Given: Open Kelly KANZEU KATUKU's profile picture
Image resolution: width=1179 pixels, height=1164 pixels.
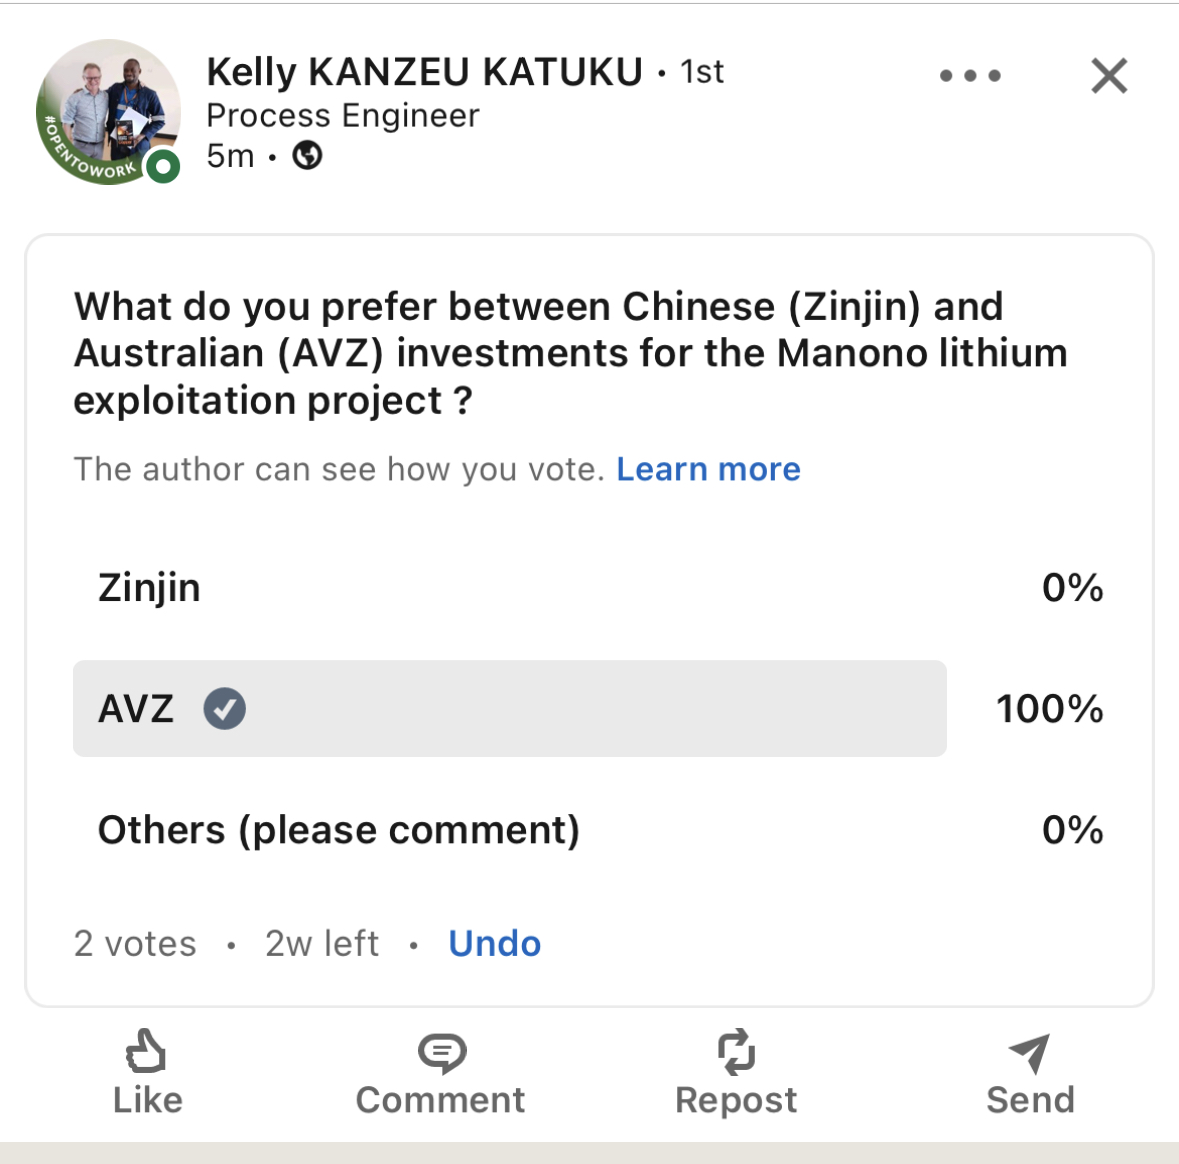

--

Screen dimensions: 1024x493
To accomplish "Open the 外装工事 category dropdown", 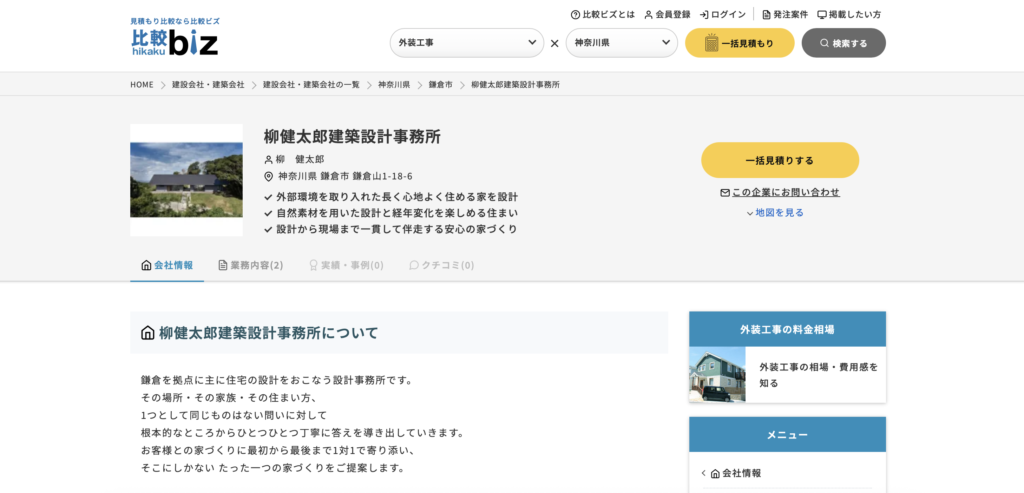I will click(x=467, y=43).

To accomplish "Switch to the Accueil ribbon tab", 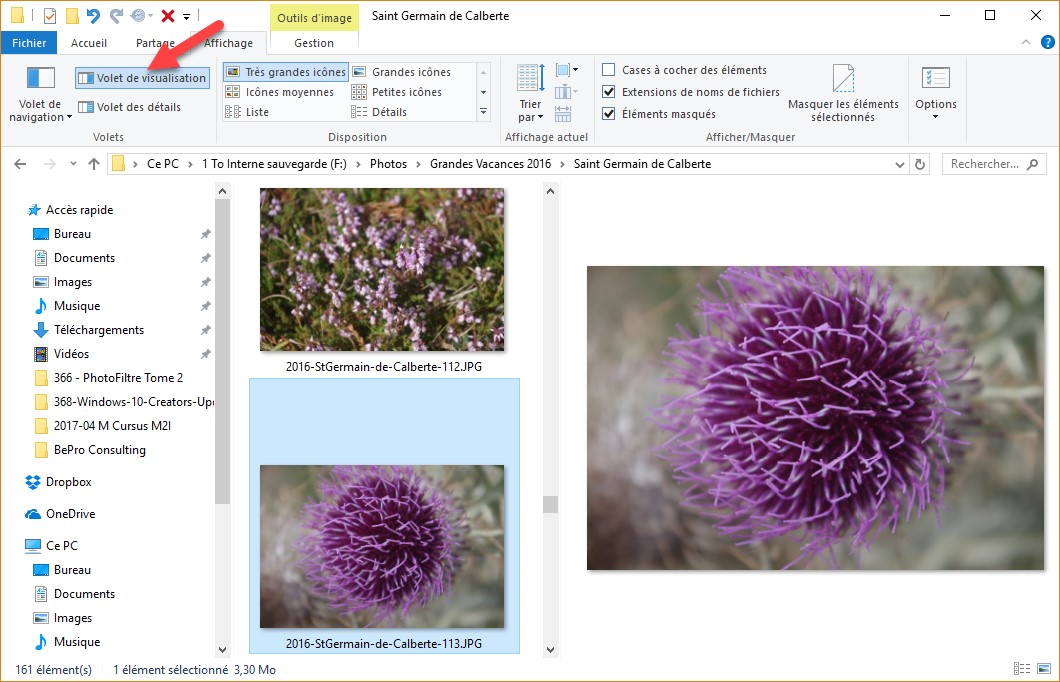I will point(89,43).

---

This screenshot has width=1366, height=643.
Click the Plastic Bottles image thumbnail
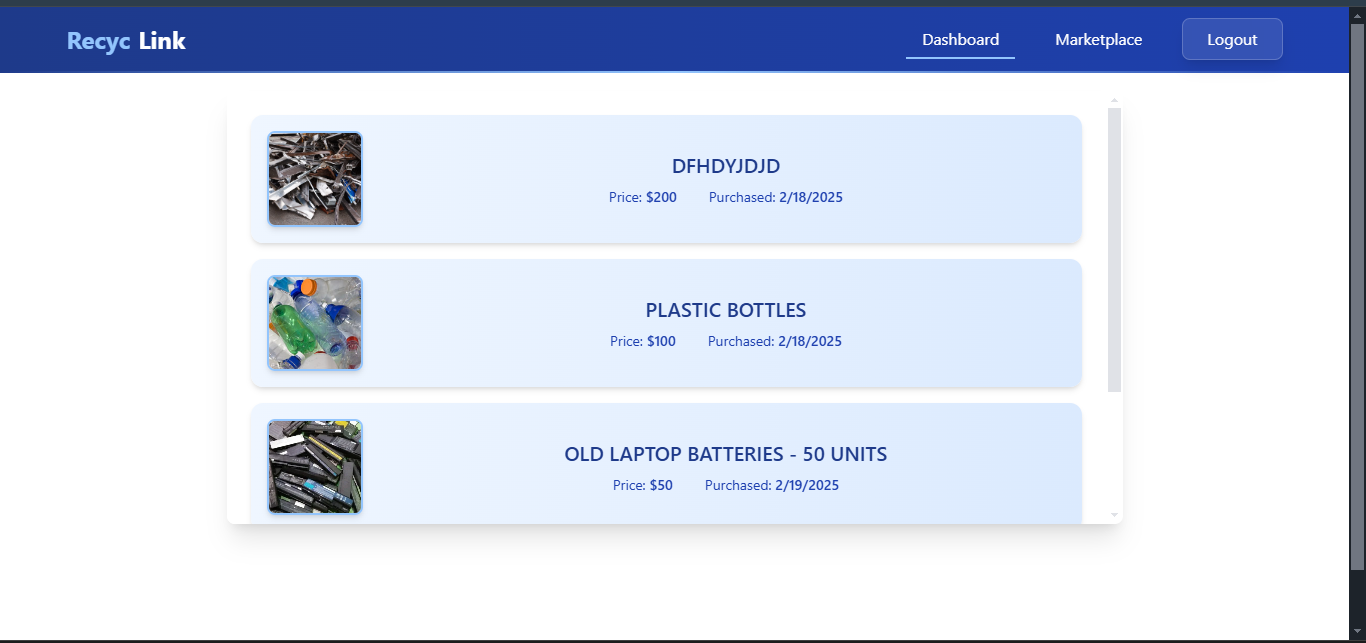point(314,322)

▸ Required action:
Look above for the line holding "Given: Open Kelly". Print it and every line after it, exactly, through the line holding "Image resolution: width=1179".

▸ The completed task:
Given: Open Kelly KANZEU KATUKU's profile picture
Image resolution: width=1179 pixels, height=1164 pixels.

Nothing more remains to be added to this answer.